Thank you for the bracelet. It’s almost as lovely as the feeling of your bite. I can’t stop thinking about it. I need more of you. I’m off work tonight. Why don’t you join me inside, while I’m awake this time.

On another day, maybe I’d think of something more poetic to write. But I barely graduated high school and flunked out of college, so maybe not. Besides, my head is swimming with all the things my admirer might do to me next. I’m surprised I even managed to write anything coherent.

I hurry back down stairs with the note. If he was watching me when I found the gift, I hope he’s still hanging around. Or at least comes by again to find the note.

With a quick scan of my street, I see no one. But if I’ve learned anything these past few days, it’s that that doesn’t mean anything. I lightly place the note down and hurry back inside.

Waiting for him is like a whole new type of torture. Maybe this is all part of the game he’s playing with me. Toying with his prey.

I flop down on my couch to wait for my admirer to arrive. My head continues to swim with thoughts of him. I need to distract myself, that should help with the wait.

But nothing manages to pass the time. I try to watch some TV, all the actors look just like him. Grabbing a random book off my bookshelf leads to me reading a story about a vampire and young woman. I don’t even remember buying this.

I try to think of literally anything else. The more I try to push the thoughts of him out of my head, the more they’re replaced with worry and doubt. What am I doing?

Have I made a mistake? Is letting this guy in the worst idea I’ve ever had? I’m strong but can I hold off a vampire if things go too far?

What if the content of the note was wrong? Maybe he doesn’t want to be invited in like that. I could’ve ruined the enjoyment of hunting me without even realizing it.

But no. He’s left me gift after gift and the jealousy last night was real. A little note won’t ruin things. Plus, I could definitely beat his ass if needed. What am I even scared of?

Eventually, I let the thoughts of him return. I decide to let them take over. I lay down on the couch and close my eyes.

I imagine him holding me down on the couch. His fangs teasing my skin. Flashes of him tearing off my shirt invade my mind. I can’t help but imagine doing the same to him.

My hands start to drift down to the waist of my pants. My fingers start to slip under but I stop myself. I should leave myself ready for him, purring and begging for his touch.
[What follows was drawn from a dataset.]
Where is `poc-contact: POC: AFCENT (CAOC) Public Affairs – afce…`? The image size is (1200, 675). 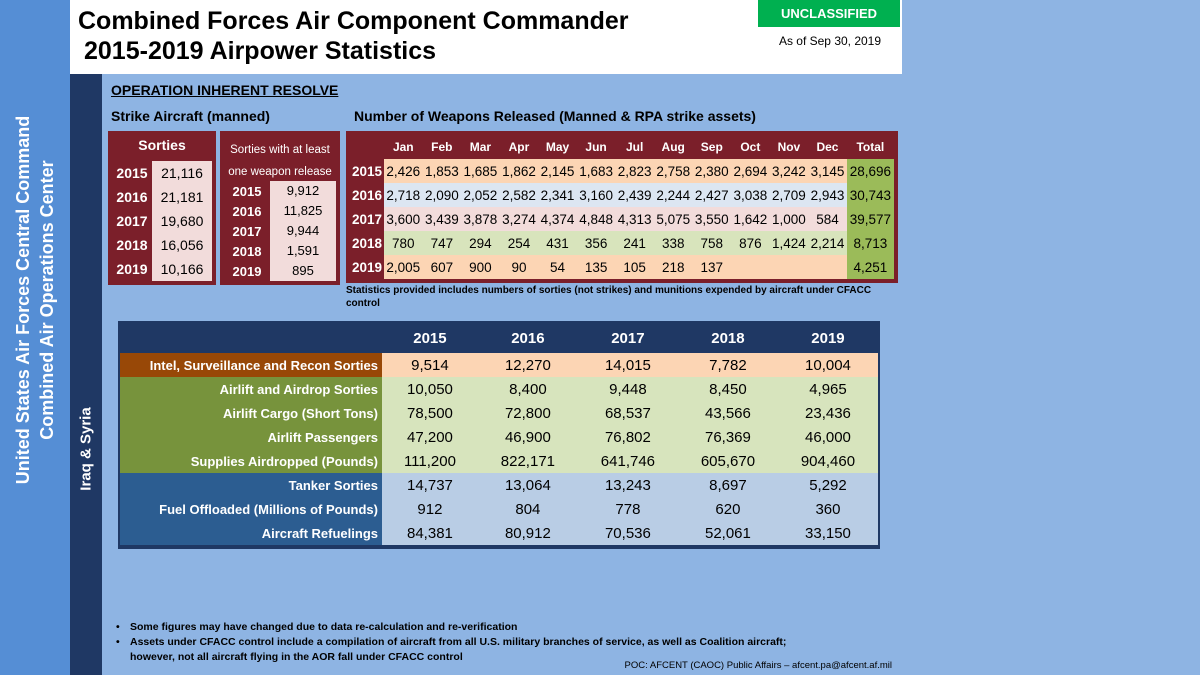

I open my eyes and see night as fallen outside. My excitement grows in my chest. I can hardly breathe, he must be almost here.

A knock bangs against my door. In an instant, I’m already racing to it. I fling the door open and there he stands, towering over me.

“Come in,” I somehow manage to say.

“Thank you.” His voice is very charming and smooth when he’s not threatening to bite me.

I lead him inside. In the light of my apartment, it dawns on me. I know this guy. I couldn’t recognize him last night in the dark. This is that PEACE officer that came into the bar that night.

“Caspian… Right?” He follows me into my living room. Weirdly, he’s keeping his distance. Maybe he’s waiting to see why I invited him in.

“Yes… And here I thought all the faces blended together.”

“Well, yours is… different.”

He continues to keep his distance. This is a perfect moment to take my own control over him. I won’t go over to him. He must come to me.

I lean my back against the nearest wall and look him in the eyes. My hands start down low. They rub against my pussy over my jeans. His eyes remain locked on mine.

My hands move up to my tits. I purposefully didn’t put on a bra just for this moment. I squeeze them together and pinch my nipples through my shirt. They instantly get hard and poke against the fabric.

Still, his eyes remain on mine. I appreciate the dedication to whatever it is he’s doing. He’s holding himself back, waiting for something.

I know I’m playing a dangerous game. That sends another rush through my body. Anything could be the final straw that sets him off. Who knows what will finally send this violent beast of a man charging at me.

But then, once again, it dawns on me. He’s a vampire. I know exactly what he wants.